Atlanta Journal-Constitution
Published on: 03/25/2004
Today in Atlanta, concerned parents will meet with regional school officials, drug prevention specialists and student assistance professionals to discuss the promise of a powerful new tool to fight drug use among America’s youth.
Building on the 11 percent decline in teen drug use America has witnessed in the past two years, random student drug testing — locally controlled, nonpunitive and designed to get help for those in trouble — can help consolidate and further our progress.

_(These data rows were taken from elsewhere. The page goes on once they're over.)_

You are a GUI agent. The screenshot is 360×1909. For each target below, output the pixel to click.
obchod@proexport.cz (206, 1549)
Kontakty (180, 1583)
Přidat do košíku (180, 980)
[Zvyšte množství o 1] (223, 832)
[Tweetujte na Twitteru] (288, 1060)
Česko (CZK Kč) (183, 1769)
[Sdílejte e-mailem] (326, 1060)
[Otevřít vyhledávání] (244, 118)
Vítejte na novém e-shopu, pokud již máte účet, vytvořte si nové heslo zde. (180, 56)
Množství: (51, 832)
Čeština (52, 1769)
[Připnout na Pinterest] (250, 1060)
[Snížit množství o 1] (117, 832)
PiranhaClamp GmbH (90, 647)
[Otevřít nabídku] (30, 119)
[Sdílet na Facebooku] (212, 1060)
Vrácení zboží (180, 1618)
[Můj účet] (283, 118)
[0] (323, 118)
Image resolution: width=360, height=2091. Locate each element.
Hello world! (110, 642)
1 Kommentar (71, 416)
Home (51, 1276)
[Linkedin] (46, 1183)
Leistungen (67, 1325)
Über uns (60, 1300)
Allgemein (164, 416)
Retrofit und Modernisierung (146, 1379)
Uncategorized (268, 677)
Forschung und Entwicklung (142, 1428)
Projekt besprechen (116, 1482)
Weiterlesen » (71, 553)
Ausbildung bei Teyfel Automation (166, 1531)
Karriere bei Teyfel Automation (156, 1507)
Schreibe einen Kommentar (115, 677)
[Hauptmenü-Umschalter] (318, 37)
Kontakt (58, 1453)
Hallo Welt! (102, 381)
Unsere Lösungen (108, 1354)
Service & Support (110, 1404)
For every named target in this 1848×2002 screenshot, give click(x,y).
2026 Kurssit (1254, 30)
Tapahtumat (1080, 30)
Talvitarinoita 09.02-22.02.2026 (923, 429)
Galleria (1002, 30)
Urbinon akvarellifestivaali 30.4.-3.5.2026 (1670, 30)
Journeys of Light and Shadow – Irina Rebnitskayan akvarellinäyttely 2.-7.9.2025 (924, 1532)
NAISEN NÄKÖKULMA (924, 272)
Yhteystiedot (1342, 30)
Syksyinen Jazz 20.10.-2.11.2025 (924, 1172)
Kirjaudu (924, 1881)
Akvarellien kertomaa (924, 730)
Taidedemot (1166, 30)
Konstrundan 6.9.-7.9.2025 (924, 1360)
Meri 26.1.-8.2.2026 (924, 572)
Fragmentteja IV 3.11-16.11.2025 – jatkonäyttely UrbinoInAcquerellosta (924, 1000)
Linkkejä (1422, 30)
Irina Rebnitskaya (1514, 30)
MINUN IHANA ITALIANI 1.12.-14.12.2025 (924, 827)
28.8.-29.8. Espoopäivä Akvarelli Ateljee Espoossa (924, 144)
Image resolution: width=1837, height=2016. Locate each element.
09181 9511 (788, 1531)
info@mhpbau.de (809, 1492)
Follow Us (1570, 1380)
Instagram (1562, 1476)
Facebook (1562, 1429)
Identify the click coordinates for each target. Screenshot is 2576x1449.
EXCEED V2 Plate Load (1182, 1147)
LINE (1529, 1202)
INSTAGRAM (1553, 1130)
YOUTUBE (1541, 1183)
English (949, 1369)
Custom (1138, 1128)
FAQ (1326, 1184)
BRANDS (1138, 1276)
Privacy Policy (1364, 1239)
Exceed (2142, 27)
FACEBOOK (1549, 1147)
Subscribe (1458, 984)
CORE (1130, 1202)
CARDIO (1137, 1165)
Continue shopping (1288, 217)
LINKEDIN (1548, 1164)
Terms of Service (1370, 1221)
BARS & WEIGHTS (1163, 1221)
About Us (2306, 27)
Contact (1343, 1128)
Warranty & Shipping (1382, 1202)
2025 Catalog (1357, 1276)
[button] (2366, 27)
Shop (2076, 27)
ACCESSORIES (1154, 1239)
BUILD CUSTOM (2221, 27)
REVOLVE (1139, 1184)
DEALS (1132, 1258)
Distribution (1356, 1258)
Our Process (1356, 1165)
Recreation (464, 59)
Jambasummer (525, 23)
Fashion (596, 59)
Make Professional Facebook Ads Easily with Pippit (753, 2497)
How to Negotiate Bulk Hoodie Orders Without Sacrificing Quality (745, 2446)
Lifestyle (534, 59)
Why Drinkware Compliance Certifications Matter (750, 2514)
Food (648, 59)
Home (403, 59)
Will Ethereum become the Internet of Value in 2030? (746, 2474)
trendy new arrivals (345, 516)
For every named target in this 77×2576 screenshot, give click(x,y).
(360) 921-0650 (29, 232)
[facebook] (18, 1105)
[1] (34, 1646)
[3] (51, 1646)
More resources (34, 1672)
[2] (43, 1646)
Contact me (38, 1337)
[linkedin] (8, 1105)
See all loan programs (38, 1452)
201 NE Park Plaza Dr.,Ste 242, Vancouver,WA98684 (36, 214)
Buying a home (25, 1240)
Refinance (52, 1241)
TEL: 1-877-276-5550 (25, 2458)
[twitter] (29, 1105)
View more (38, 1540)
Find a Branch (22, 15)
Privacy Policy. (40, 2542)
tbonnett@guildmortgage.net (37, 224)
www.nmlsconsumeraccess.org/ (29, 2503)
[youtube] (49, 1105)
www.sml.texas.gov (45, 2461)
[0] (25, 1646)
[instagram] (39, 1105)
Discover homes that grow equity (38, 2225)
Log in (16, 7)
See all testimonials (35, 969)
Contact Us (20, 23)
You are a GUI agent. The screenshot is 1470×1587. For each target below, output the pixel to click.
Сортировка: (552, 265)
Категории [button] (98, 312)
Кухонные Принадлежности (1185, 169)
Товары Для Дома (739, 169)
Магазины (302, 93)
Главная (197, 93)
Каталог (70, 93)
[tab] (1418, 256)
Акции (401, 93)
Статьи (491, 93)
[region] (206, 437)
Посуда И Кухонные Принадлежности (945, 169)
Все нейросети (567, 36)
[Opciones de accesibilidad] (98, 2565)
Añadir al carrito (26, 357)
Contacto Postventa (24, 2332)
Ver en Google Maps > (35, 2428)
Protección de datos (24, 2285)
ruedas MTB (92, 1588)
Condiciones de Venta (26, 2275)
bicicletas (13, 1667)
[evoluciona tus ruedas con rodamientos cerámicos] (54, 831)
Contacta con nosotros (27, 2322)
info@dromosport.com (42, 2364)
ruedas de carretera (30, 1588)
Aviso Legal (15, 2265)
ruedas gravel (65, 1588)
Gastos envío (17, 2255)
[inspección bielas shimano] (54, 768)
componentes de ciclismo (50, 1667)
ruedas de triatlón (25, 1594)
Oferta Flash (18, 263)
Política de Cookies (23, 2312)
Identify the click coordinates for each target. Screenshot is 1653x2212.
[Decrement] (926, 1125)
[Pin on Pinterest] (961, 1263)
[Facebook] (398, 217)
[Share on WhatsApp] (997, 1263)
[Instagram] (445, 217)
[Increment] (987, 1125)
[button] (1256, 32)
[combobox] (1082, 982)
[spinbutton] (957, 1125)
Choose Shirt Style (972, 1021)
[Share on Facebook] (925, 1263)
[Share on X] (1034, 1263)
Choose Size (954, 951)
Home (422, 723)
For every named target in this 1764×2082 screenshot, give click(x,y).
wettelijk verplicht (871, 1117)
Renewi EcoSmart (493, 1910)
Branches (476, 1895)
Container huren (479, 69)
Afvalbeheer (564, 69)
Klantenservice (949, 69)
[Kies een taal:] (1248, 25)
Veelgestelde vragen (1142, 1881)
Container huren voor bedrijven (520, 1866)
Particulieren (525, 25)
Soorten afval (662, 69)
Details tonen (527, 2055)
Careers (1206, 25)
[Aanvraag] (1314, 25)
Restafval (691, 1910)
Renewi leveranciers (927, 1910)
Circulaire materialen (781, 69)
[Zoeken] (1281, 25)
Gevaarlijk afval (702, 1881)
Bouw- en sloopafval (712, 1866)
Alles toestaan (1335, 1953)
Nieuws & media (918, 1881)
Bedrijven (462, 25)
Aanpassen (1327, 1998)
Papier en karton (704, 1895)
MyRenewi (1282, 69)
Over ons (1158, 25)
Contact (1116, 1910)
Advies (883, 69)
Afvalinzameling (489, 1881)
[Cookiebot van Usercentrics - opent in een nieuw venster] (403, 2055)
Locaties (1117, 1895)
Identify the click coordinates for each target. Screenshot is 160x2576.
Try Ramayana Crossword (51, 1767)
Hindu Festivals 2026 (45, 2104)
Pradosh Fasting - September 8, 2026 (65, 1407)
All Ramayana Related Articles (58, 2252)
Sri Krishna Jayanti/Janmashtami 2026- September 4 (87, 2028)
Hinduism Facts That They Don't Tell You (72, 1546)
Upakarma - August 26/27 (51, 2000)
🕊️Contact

Addiction is a paediatric-onset disease that needs a public health response. In much the same way that school tuberculosis tests identify children who are sick and can spread a dangerous disease, student drug testing helps identify kids who have a problem with drugs and prevents the spread of the disease of addiction.
Each child prevented from using drugs means there is one fewer child able to pass the disease of addiction to his or her peers, and we know that if we can prevent children from using drugs in their teen years, they are much less likely to go on and use drugs later in life.
In the past decade, the nation’s acceptance of student drug testing has increased, hastened by the U.S. Supreme Court’s 2002 ruling that drug testing students in extracurricular activities is constitutionally protected.
President Bush highlighted this policy as an effective prevention and intervention instrument during his State of the Union speech in January, and backed up his position with a call for increased federal funds for schools that would like to start these programs. This momentum in favour of student drug testing is based on the demonstrated effectiveness of random testing programs to deter use, and a more educated public understanding that student drug test results can only be used confidentially to help students, not to punish them.
Random drug testing of students in extracurricular activities is effective because it demonstrates that a community has set a serious standard for its youth. In addition to creating a culture of disapproval toward drugs, student drug testing also achieves three public health goals:
• It deters children from initiating drug use;
• It identifies children who have just started using drugs so that parents and counsellors can intervene early;
• It helps identify children who have a dependency on drugs so that they can be referred to effective drug treatment.
According to a study in the Journal of Adolescent Health, a school in Oregon that randomly drug tested student athletes had a rate of drug use that was one-quarter that of a comparable school with no drug testing policy.
After two years of a drug testing program, Hunterdon Central Regional High School in New Jersey saw significant reductions in 20 of 28 drug use categories, including a drop in cocaine use by seniors from 13 percent to 4 percent. The U.S. military saw drug use rates drop from 27 percent in 1981 to 3 percent today, thanks to the introduction of random drug testing.